→ YOUR ASSIGNMENT
Every line that contains the word "dimensions" should be copied from the records below.

*** Opening DATA EXTRACT ***

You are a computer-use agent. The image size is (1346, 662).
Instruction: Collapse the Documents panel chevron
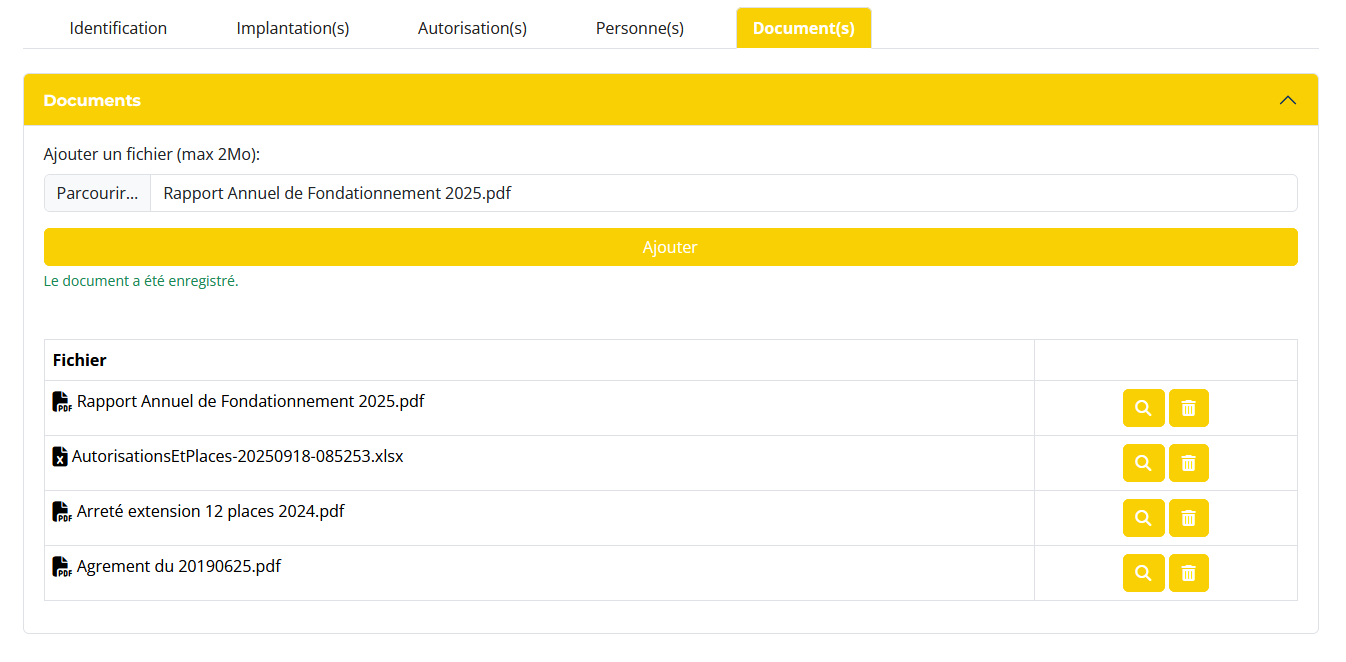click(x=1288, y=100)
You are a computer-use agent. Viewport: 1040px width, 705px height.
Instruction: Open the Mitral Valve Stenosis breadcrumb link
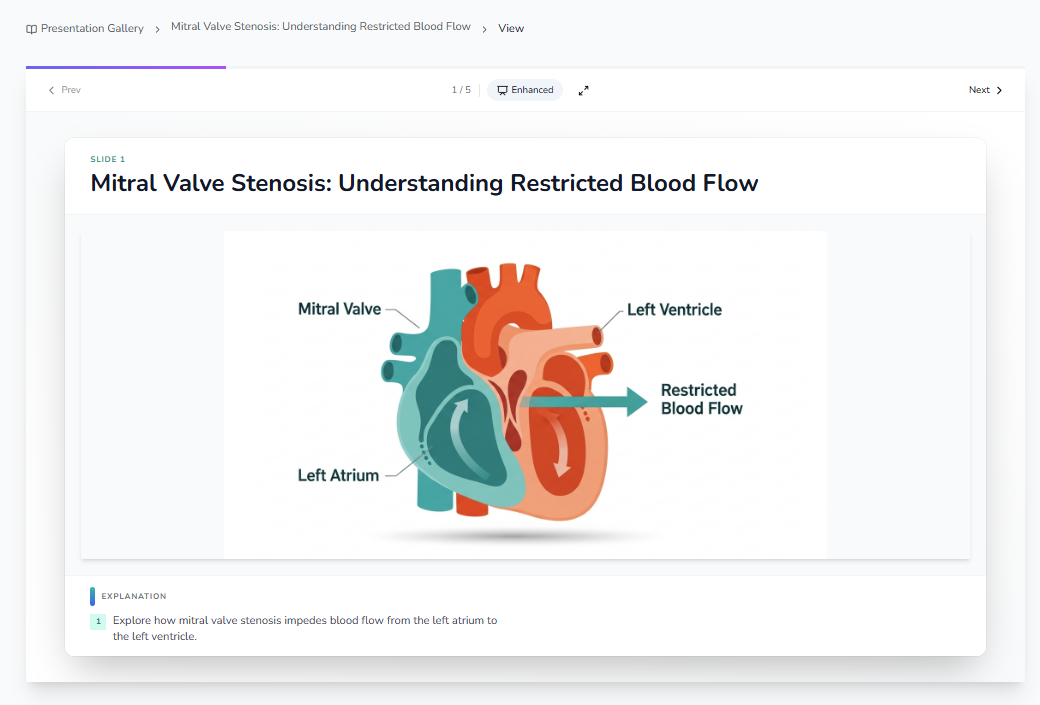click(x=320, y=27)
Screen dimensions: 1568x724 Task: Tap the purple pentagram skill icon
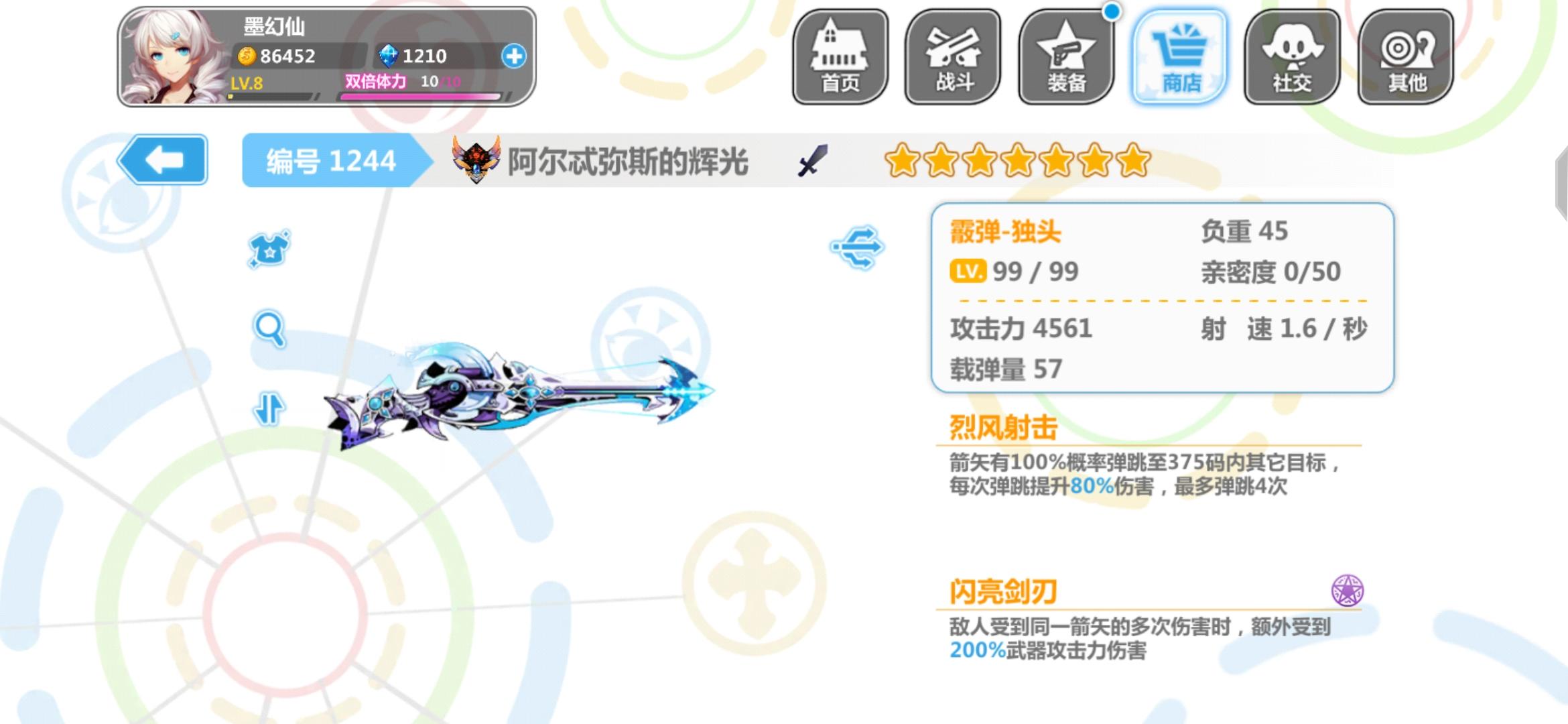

*** Closing DATA EXTRACT ***
*** Opening DATA EXTRACT ***

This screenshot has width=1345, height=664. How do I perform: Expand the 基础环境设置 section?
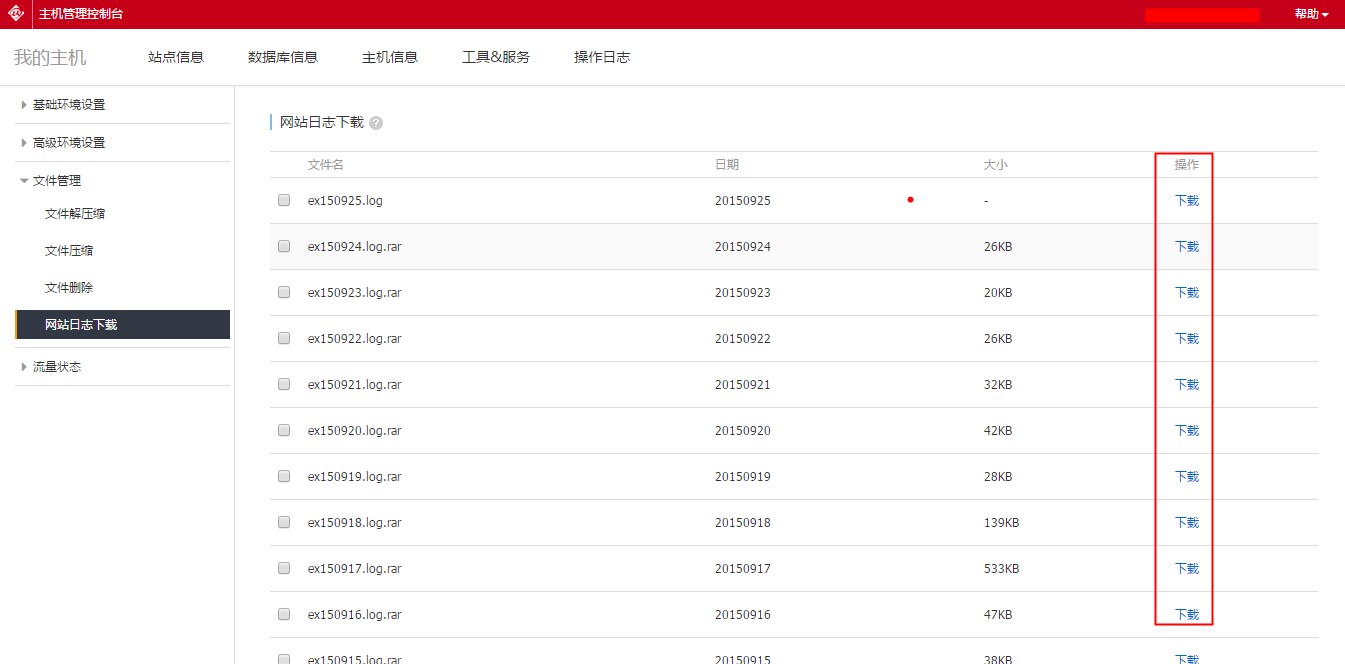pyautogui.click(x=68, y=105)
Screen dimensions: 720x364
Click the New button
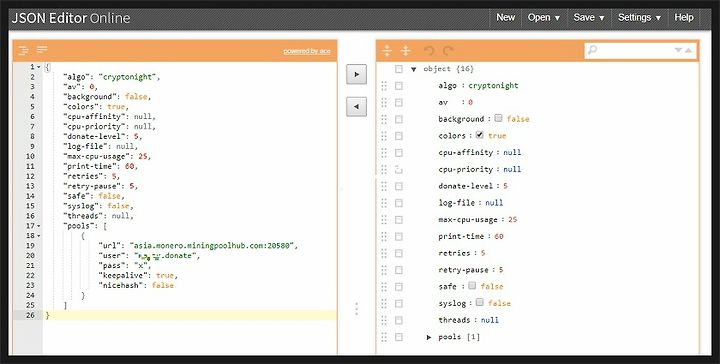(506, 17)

*** Closing DATA EXTRACT ***
*** Opening DATA EXTRACT ***

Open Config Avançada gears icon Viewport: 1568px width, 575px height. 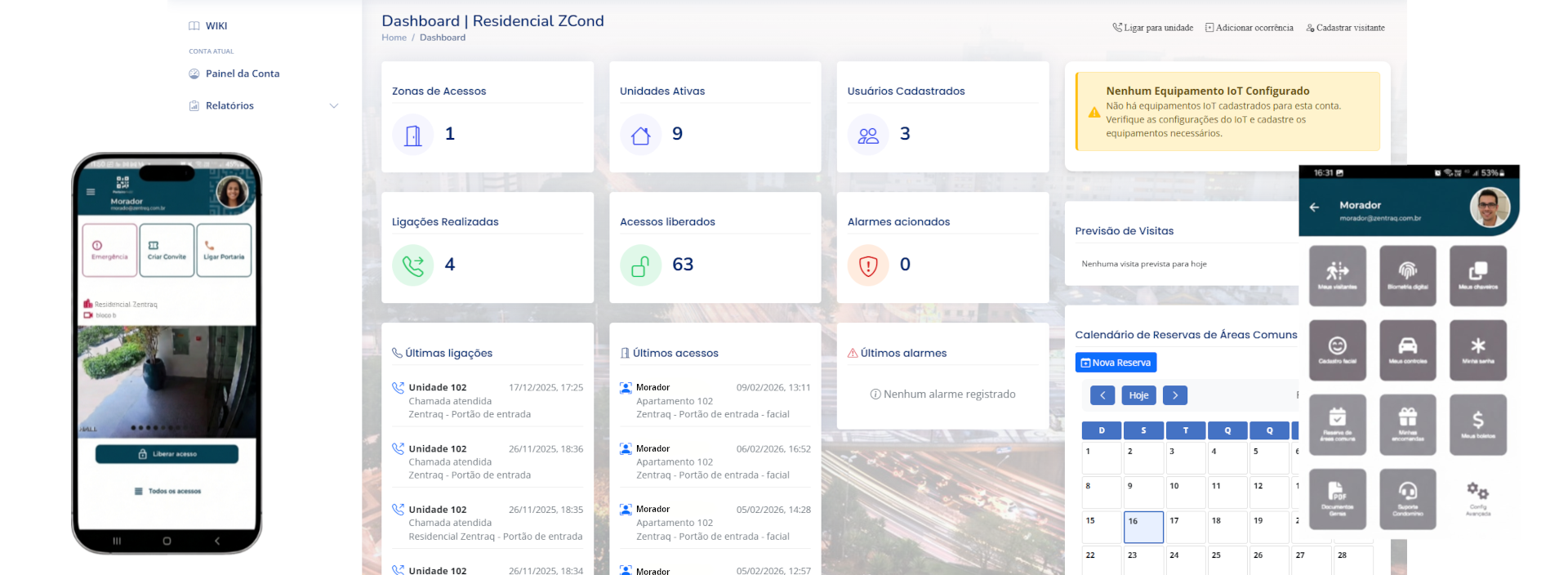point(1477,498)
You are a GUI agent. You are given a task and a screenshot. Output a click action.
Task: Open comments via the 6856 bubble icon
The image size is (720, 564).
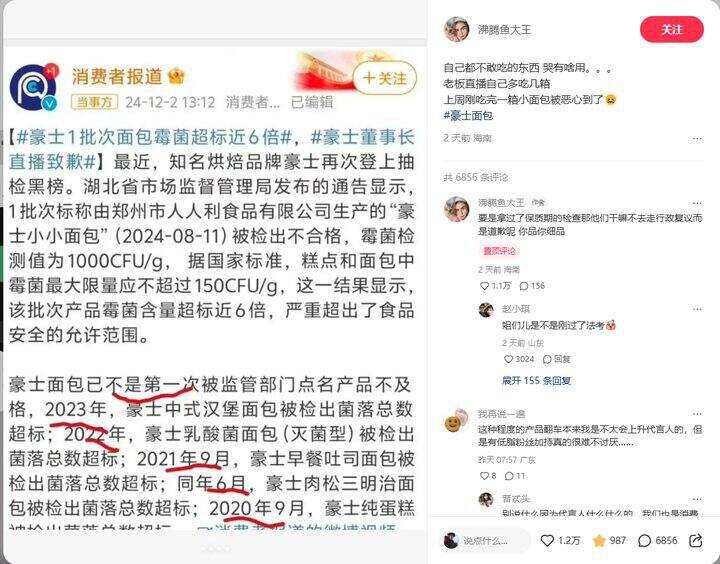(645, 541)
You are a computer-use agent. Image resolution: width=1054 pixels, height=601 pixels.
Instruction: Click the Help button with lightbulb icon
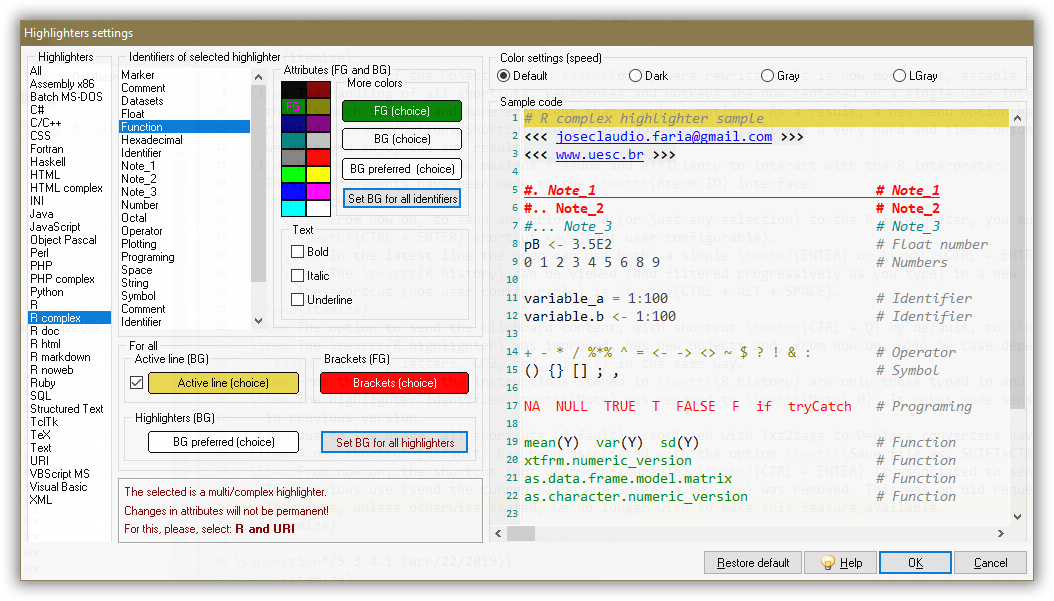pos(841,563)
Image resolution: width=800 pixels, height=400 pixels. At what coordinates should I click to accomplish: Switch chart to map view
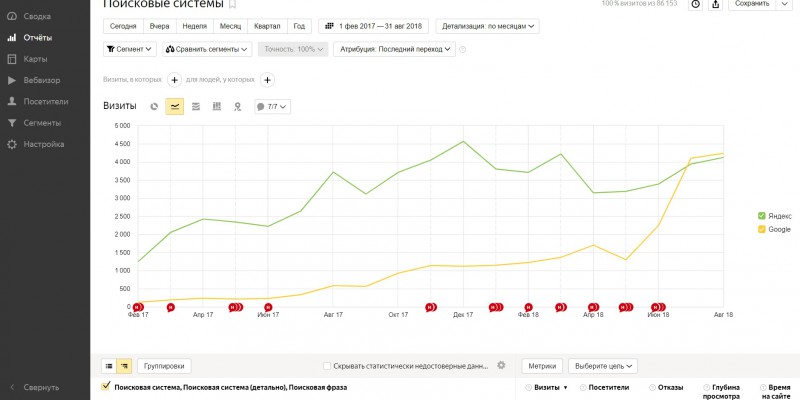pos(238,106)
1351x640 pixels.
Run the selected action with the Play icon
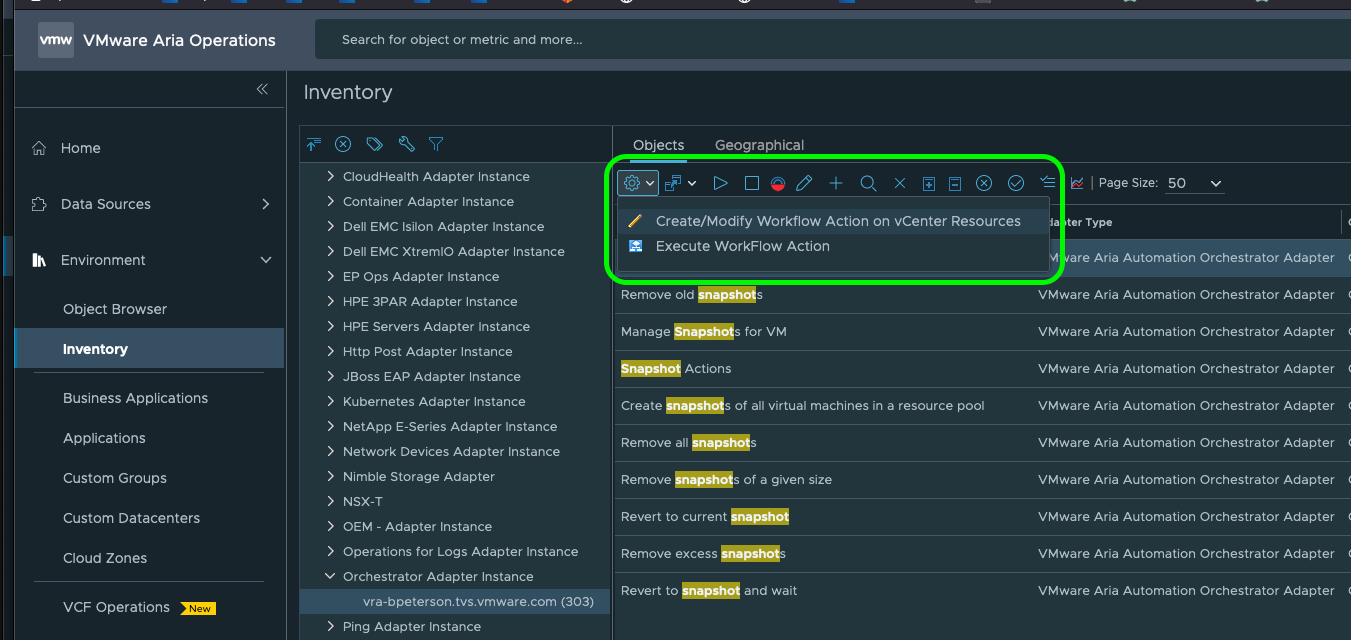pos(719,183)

*** Closing DATA EXTRACT ***

→ WRITTEN RESPONSE
Screen dimensions: 1568x724 Task: Tap the purple pentagram skill icon
Screen dimensions: 720x364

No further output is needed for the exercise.